Written exercise. Rewrite the listing below, starting at the line that contains "Select the Step 3 Payment tab" and stopping after the line that contains "Action: [204, 32]". Change "watermark" to "overlay" and keep everything else the same.

(Item-finding listing)
......
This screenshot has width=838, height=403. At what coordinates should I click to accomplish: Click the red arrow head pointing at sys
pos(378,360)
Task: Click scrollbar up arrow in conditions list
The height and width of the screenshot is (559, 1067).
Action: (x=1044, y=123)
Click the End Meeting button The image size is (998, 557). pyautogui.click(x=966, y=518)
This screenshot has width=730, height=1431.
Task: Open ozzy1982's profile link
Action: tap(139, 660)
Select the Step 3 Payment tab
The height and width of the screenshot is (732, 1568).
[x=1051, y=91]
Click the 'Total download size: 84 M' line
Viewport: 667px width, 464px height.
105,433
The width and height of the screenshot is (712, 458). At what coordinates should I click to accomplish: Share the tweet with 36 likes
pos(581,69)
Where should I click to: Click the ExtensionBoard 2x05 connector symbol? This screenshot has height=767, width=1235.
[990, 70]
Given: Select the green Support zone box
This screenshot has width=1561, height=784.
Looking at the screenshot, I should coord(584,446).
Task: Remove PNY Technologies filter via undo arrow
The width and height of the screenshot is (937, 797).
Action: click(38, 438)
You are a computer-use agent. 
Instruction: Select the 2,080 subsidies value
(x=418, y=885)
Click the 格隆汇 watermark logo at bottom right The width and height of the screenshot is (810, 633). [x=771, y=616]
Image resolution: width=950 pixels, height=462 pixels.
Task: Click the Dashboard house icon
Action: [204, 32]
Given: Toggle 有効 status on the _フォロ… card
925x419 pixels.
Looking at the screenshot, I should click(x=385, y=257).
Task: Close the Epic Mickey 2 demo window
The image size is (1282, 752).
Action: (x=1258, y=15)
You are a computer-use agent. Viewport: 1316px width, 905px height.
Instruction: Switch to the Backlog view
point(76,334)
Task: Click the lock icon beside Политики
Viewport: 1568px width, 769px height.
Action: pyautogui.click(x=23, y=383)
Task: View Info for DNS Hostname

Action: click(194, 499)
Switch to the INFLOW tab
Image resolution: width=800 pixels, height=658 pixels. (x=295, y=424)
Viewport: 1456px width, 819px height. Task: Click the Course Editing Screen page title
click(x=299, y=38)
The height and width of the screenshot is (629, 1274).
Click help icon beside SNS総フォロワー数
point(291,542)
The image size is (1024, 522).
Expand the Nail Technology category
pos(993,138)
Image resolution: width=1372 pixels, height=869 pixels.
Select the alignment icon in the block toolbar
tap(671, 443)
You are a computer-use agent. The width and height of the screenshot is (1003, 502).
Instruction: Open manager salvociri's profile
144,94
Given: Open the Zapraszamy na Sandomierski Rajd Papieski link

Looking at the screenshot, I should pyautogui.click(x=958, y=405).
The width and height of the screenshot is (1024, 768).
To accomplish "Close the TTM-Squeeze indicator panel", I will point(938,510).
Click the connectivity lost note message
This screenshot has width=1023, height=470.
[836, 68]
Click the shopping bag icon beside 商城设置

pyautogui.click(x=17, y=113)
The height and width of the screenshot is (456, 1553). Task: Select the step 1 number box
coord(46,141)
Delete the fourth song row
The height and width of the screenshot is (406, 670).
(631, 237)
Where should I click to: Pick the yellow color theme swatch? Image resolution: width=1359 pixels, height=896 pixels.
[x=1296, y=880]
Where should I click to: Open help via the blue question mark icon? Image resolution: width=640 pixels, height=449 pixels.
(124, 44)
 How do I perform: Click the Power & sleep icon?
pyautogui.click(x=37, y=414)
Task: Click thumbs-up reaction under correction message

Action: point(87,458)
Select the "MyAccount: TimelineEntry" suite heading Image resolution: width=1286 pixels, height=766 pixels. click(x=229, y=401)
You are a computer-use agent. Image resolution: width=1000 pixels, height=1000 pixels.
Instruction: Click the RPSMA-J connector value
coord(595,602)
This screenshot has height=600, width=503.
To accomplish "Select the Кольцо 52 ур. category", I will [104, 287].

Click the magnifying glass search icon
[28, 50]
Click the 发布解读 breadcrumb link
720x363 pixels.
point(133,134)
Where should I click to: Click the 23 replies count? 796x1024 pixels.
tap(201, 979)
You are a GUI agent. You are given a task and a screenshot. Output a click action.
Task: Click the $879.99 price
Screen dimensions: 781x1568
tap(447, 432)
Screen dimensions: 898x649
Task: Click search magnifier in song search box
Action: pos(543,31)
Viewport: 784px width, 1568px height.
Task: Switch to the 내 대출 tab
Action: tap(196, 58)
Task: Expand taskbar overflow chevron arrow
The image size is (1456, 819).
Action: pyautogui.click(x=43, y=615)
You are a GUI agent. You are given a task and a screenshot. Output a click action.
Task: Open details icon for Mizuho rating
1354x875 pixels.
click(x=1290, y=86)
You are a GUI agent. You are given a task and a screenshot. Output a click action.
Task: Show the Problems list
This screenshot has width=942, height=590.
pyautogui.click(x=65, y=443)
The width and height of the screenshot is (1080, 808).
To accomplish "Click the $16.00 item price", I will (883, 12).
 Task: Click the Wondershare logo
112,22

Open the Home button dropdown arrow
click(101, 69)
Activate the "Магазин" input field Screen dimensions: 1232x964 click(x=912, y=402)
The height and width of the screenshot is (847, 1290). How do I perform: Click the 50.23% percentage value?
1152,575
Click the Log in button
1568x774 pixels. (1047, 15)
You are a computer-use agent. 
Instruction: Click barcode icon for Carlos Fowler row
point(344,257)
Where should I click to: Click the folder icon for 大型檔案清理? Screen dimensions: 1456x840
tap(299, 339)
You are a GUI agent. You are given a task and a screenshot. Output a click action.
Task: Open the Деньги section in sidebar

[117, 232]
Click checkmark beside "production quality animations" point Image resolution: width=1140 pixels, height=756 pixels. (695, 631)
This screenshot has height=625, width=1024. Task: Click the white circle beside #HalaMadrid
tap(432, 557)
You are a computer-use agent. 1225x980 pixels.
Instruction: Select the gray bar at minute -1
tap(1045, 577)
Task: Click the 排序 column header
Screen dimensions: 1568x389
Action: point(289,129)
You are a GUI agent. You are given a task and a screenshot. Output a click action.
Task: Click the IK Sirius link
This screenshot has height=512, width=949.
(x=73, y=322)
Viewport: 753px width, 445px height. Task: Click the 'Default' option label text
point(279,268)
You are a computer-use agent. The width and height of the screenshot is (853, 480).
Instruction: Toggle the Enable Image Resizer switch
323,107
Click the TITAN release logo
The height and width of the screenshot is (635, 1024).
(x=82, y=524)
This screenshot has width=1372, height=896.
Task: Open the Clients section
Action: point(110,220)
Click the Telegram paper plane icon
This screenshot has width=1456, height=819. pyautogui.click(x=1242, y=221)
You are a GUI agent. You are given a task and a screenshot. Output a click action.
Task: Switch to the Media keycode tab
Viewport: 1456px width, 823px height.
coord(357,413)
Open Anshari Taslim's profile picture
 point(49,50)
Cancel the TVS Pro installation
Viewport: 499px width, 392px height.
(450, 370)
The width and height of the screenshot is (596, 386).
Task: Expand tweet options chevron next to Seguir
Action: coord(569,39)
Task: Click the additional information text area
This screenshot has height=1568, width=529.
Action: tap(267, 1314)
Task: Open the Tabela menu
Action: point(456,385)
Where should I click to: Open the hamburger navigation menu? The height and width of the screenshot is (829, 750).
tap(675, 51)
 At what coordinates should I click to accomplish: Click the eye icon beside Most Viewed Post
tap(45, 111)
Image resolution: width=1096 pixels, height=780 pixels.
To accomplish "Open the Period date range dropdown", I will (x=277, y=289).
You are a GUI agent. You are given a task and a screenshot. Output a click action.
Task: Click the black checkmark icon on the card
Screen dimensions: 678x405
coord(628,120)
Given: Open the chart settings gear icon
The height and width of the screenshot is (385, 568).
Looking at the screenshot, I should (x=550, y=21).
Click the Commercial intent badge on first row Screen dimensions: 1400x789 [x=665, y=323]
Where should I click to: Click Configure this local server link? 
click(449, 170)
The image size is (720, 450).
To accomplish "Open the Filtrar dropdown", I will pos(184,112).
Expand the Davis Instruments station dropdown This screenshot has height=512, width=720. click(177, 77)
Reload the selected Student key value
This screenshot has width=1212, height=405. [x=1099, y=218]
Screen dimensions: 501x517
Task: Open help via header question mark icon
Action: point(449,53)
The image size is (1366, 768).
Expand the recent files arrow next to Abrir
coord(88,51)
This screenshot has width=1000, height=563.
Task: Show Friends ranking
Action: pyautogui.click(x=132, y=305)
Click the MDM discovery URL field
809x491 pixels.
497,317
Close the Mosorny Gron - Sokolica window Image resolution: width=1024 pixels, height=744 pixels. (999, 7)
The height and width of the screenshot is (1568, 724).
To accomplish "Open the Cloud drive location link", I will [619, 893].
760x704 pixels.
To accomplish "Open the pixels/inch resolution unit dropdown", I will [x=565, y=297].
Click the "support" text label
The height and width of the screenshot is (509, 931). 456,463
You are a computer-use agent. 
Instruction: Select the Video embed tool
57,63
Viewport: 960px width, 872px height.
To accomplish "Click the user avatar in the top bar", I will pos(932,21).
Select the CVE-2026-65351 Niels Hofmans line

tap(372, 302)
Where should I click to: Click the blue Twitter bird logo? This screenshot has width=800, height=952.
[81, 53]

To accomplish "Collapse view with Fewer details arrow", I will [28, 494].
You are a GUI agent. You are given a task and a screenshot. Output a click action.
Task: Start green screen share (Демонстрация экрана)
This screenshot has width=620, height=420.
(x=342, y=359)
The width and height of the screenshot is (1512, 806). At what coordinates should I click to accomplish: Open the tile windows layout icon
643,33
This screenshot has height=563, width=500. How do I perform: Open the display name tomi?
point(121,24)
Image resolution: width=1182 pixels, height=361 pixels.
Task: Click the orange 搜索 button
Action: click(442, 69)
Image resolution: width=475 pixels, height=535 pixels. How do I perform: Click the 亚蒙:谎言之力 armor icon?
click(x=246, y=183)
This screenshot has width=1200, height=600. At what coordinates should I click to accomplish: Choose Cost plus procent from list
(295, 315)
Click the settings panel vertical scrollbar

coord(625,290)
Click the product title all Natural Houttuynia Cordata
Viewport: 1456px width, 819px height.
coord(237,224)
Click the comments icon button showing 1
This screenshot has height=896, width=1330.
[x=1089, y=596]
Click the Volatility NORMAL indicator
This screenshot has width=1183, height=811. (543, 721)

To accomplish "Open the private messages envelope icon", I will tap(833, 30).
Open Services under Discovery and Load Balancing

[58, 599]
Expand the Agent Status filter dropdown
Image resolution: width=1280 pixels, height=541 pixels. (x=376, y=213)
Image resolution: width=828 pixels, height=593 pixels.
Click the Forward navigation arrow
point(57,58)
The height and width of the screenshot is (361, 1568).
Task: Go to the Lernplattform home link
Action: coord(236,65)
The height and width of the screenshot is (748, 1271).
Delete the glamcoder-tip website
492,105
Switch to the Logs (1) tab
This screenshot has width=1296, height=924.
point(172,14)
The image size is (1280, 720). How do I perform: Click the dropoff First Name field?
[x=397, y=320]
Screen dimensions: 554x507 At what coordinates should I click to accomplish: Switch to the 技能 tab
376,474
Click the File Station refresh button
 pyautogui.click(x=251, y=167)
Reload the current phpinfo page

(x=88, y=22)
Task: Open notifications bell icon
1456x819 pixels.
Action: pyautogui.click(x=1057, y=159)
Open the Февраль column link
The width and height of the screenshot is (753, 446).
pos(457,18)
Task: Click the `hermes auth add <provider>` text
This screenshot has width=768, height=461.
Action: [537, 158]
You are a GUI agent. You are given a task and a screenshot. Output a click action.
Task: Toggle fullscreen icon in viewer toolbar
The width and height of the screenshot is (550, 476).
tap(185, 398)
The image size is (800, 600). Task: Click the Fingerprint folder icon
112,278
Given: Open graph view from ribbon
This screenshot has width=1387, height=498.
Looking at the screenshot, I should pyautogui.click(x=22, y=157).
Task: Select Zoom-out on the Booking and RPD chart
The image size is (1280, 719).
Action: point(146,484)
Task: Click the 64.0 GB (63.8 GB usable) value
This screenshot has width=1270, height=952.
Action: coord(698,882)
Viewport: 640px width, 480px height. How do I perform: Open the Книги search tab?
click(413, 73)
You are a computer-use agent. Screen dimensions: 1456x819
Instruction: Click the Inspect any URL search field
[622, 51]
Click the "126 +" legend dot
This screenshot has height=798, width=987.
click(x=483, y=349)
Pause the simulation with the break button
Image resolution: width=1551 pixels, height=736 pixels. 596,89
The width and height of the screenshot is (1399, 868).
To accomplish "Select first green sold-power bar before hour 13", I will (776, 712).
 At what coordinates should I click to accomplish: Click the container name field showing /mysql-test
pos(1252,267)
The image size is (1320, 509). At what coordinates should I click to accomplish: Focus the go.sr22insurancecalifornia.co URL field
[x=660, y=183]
......
Result of the exercise.
Select the Step 3 Payment tab
The height and width of the screenshot is (732, 1568).
[x=1051, y=91]
Click the 'Total download size: 84 M' line
Viewport: 667px width, 464px height.
105,433
The width and height of the screenshot is (712, 458). At what coordinates should I click to accomplish: Share the tweet with 36 likes
pos(581,69)
Where should I click to: Click the ExtensionBoard 2x05 connector symbol? This screenshot has height=767, width=1235.
[990, 70]
Given: Select the green Support zone box
This screenshot has width=1561, height=784.
Looking at the screenshot, I should coord(584,446).
Task: Remove PNY Technologies filter via undo arrow
The width and height of the screenshot is (937, 797).
Action: click(38, 438)
You are a computer-use agent. 
Instruction: Select the 2,080 subsidies value
(x=418, y=885)
Click the 格隆汇 overlay logo at bottom right The width and height of the screenshot is (810, 633). [x=771, y=616]
Image resolution: width=950 pixels, height=462 pixels.
Task: Click the Dashboard house icon
Action: [204, 32]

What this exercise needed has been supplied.